Edebiyat, insanın manevî yönünü
etkilemesi ve eğitmesi bakımından önemlidir. Keza edebiyat, insanlardaki kötü
ahlâk temayüllerini tasfiye eder ve onlardaki fikrî, hissî ve vicdanî
güzelliklerin ortaya çıkmasını sağlar. Aynı zamanda cemiyet eğitimi açısından
da edebiyat ile sosyal ahlâk arasında sıkı bir münâsebet vardır.
Bir milletin "ilmen",
"rûhen", ve "maddeten" kalkınması için ilimden önce
edebiyata düşen görevler vardır. Bu itibarla
güzel sanatların bir kolu olarak edebiyat, felsefe, sosyoloji, fen gibi sosyal
ve müsbet ilimlerden önce gelir veya onların hayattaki rolünü tamamlar.

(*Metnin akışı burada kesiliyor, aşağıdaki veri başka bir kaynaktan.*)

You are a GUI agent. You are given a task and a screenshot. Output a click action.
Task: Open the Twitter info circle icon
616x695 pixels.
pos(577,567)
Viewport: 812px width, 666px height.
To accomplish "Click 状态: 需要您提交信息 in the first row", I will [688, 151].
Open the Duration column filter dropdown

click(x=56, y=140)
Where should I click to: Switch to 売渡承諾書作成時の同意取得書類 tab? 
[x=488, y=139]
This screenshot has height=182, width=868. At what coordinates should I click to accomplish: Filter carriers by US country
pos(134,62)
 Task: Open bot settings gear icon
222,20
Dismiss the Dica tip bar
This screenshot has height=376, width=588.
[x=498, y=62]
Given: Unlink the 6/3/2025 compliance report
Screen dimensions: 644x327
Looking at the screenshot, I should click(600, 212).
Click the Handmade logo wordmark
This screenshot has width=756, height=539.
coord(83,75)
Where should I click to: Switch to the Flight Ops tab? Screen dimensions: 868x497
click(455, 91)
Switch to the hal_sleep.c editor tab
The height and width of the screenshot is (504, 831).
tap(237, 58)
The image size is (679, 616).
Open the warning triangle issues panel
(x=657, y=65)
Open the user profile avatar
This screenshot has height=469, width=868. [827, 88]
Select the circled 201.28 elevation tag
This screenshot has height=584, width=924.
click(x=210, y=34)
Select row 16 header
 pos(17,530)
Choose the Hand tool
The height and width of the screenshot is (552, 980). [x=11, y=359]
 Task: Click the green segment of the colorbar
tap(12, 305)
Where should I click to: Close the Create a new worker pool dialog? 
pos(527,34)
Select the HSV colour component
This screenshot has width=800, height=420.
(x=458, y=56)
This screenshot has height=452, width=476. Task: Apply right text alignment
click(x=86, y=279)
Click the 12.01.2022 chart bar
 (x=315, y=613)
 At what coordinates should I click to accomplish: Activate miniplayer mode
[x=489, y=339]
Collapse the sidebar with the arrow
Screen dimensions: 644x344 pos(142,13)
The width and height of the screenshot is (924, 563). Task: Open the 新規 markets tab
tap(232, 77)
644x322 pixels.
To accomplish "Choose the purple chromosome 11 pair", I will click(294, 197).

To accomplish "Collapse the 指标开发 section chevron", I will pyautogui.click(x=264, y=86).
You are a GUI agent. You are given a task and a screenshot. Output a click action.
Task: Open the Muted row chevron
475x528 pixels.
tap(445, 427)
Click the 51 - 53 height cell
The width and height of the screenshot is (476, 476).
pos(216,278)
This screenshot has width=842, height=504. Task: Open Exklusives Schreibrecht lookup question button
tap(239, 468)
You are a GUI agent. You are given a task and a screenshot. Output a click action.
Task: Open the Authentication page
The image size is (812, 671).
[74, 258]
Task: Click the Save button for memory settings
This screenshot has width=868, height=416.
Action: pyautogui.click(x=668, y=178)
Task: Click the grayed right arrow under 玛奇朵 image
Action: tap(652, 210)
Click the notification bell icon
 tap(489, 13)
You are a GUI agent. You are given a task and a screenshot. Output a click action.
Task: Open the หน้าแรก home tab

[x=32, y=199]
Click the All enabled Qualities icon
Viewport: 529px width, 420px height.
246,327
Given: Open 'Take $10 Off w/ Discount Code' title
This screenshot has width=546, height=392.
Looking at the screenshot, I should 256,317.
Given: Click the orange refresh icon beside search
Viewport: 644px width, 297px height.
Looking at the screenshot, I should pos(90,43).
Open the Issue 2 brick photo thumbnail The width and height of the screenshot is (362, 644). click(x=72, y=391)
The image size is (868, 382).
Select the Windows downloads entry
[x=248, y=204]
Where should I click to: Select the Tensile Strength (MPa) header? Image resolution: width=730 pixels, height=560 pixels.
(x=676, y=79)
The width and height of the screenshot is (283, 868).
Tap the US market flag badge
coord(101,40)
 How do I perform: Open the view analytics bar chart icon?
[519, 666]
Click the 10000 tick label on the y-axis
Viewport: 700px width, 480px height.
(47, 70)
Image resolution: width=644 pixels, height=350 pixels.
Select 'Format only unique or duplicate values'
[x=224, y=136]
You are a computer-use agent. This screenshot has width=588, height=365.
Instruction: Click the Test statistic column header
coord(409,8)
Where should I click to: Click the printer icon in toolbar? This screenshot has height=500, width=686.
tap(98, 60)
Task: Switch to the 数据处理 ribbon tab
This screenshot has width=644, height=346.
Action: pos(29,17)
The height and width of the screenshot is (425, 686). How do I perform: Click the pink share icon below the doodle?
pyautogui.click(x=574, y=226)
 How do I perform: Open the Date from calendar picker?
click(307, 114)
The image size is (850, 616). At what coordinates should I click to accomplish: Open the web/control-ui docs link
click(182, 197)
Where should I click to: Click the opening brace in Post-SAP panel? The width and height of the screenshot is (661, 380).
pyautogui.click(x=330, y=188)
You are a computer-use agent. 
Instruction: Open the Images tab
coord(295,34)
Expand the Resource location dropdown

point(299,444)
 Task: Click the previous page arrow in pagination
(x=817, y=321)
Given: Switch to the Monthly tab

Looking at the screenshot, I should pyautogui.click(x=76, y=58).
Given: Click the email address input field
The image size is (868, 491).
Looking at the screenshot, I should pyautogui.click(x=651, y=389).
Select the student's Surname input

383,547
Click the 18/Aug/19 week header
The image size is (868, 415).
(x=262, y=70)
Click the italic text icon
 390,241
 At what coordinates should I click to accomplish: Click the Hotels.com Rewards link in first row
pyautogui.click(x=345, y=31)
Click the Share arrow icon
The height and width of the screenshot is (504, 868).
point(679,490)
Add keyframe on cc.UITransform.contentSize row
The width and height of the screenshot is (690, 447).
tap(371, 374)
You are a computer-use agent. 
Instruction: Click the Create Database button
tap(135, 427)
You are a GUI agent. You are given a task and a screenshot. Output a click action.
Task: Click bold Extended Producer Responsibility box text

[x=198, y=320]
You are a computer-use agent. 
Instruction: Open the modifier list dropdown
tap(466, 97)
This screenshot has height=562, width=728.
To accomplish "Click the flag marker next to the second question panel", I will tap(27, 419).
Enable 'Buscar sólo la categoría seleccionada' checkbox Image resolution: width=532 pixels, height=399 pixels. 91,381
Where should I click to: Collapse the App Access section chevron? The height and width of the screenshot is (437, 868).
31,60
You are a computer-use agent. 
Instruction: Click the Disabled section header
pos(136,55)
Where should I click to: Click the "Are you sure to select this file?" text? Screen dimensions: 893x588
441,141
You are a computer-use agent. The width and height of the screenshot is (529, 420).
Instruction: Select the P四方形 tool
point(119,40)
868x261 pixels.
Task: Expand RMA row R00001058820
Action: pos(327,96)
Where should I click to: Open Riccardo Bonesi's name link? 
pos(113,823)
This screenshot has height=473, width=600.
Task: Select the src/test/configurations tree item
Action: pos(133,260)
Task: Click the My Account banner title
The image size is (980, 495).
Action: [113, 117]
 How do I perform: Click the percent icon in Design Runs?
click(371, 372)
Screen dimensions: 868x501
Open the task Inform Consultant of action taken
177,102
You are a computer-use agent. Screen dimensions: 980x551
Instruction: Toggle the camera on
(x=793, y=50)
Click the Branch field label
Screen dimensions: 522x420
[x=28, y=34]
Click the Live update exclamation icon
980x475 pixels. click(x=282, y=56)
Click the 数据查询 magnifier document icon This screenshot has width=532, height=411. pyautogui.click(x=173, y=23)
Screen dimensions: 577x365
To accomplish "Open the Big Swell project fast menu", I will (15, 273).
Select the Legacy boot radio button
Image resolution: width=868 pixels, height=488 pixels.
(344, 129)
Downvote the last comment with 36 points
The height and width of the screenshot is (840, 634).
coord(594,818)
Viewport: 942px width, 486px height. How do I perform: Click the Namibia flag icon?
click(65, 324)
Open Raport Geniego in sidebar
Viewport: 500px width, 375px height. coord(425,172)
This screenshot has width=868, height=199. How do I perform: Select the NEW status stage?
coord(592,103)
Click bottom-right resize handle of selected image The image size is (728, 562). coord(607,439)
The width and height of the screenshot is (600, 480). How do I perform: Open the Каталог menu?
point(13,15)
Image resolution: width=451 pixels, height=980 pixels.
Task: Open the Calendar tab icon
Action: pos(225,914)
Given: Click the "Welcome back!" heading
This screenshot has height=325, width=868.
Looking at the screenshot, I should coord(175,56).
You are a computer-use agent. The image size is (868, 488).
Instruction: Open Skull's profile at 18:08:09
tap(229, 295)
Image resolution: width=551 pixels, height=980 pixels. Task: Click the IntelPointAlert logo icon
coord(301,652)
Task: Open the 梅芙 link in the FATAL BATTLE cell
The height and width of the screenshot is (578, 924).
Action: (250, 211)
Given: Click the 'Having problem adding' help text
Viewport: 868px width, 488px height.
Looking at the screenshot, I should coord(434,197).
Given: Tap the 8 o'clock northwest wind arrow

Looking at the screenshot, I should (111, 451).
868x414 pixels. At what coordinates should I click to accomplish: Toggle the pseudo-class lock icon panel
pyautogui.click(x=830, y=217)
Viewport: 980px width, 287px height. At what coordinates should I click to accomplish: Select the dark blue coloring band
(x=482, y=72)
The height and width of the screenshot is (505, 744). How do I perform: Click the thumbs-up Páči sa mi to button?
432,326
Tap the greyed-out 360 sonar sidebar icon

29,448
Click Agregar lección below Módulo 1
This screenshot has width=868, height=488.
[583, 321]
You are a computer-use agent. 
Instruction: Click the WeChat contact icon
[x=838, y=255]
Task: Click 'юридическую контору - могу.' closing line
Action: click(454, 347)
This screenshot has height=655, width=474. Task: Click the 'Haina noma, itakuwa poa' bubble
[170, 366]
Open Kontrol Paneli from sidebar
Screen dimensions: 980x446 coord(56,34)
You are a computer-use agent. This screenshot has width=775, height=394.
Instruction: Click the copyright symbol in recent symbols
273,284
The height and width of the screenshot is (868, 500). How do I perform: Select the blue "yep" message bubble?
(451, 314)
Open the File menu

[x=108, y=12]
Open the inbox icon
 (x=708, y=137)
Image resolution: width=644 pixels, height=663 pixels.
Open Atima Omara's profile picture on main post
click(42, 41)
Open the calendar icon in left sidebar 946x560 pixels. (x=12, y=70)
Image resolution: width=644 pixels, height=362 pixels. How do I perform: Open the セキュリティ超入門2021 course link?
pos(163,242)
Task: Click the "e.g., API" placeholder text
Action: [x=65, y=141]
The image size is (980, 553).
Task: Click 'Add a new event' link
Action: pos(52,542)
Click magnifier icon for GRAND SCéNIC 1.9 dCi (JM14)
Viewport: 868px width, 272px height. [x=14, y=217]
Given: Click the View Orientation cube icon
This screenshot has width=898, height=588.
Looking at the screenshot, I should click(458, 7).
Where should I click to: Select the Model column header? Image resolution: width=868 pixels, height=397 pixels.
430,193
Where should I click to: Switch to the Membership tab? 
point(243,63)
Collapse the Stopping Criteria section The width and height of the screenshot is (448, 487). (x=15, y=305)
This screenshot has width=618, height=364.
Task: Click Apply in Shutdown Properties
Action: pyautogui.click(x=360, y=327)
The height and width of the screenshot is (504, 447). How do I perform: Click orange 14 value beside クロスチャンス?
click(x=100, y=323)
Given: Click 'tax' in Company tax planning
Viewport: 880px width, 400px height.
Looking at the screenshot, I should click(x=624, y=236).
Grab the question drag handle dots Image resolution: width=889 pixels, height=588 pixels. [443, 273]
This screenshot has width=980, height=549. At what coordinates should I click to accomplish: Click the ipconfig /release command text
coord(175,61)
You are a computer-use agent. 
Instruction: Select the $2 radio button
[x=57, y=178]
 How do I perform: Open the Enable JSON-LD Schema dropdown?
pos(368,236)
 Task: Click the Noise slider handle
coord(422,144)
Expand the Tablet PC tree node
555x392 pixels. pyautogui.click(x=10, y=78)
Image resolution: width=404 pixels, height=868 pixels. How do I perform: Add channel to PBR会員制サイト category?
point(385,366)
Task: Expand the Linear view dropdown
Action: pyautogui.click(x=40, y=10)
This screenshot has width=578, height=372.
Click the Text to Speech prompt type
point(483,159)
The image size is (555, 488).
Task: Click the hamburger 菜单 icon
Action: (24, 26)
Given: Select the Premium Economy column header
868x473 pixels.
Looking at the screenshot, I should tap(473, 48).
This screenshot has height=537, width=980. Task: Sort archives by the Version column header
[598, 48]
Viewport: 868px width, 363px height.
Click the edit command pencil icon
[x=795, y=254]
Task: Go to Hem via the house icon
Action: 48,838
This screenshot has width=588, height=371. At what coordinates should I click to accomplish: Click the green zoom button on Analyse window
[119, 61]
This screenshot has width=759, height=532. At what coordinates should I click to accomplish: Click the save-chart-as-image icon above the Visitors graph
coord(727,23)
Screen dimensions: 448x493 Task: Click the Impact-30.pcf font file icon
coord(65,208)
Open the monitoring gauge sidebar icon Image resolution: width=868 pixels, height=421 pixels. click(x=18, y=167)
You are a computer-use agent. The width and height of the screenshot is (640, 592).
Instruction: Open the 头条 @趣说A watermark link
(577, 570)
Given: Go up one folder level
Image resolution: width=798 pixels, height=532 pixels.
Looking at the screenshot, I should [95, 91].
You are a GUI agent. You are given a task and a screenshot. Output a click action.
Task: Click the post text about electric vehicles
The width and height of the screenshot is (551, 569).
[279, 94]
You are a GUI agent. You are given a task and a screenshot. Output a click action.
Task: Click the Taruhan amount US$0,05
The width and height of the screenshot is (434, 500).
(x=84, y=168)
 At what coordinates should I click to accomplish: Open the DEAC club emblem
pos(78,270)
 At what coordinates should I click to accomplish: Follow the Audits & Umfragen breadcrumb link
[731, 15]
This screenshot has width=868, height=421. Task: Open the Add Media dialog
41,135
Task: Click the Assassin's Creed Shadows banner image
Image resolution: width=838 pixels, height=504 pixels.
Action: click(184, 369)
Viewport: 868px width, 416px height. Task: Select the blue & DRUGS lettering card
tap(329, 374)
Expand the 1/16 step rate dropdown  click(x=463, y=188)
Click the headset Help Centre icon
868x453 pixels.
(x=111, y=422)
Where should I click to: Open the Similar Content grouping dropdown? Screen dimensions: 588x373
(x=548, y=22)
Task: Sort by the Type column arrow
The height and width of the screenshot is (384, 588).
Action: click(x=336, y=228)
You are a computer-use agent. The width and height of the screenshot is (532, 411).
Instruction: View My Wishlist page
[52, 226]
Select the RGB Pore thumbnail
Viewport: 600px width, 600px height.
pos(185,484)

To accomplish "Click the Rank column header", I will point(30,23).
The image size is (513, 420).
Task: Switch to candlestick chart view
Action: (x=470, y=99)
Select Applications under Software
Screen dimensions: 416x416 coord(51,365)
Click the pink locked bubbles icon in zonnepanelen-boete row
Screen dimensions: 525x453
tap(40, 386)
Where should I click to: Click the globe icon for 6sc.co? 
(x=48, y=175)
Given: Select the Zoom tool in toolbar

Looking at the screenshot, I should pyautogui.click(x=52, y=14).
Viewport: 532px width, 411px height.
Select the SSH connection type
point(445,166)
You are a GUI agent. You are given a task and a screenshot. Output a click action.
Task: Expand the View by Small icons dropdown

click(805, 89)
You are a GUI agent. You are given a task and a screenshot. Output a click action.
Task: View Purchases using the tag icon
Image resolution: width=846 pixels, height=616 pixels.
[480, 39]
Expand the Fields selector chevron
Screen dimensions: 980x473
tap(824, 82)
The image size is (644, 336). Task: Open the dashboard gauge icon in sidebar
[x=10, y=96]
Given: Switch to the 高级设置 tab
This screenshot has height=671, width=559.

İnsanoğlu sadece mücerred güzelliğin değil, tabiatta ve kâinattaki
güzelliklerin varlığını da edebiyat sâyesinde hissetmiştir.
Edebiyatın umumî olarak mâhiyet ve
fonksiyonu budur.
"Ara Nesil"
mensupları şiir ve şâir hakkında bazı görüşler öne sürer ve tarifler yaparken,
daha ziyade o devir edebiyatının da nabzını elinde tutan Recâizâde Mahmud Ekrem
ve Abdülhak Hâmid’in tesiri altında kalmışlardır. Ancak onların bu gibi konulara dair düşüncelerine yeni
yorumlar getirmek suretiyle devrin şiir ve şair görüşlerini hem aksettirmiş hem
de genişletmişlerdir. Ayrıca o yıllarda Batı'dan tercüme, yoluyla edebiyatımıza
girmiş olan Romantizm akımının aşırı hassasiyet, sübjektiflik, tabiatla
birleşmiş duygu ve düşünceleri lirik bir şekilde ifade etme, insan
"ben"inin hürriyeti, tabiata kaçış ve sığınma gibi hususiyetleri ile
Ara Nesil »in şiir anlayışı arasında dikkat çekici bir benzerlik mevcuttur. Bu
genişlik ve hürriyet şiirin şekil ve teknik unsurlarına da tesir etmiştir.
Artık şeklin katı kuralları duygu,
düşünce ve hayâlleri sınırlamamakta, bilâkis şiirin dış yapısı, şâirin düşünce
ve duygularına göre şekillenmektedir. Şiirde ön plânda gelen güzelliktir ve
güzelliğin muhtevasını yapan her şeydir. Şiirde örneğini tabiattan alan ve
ancak tabiat hâdiseleriyle açıklanabilecek vasıfları hâiz his, fikir ve hayâlin
meydana getirdiği güzellikler önem taşımaktadır. Ferdî hisler derinleşmiş,
fikirler ulvileşmiş, insan tabiatı her ân beş duyuyla hisseder ve yaşar
olmuştur.
"Ara Nesil" mensupları
içerisinde romantik ve santimental şiir anlayışının yanında, şiirin belli bir
hazırlıktan sonra ulaşılabilecek, belli bir kültür birikimiyle elde
edilebilecek bir cevher olduğunu öne sürenler de vardır.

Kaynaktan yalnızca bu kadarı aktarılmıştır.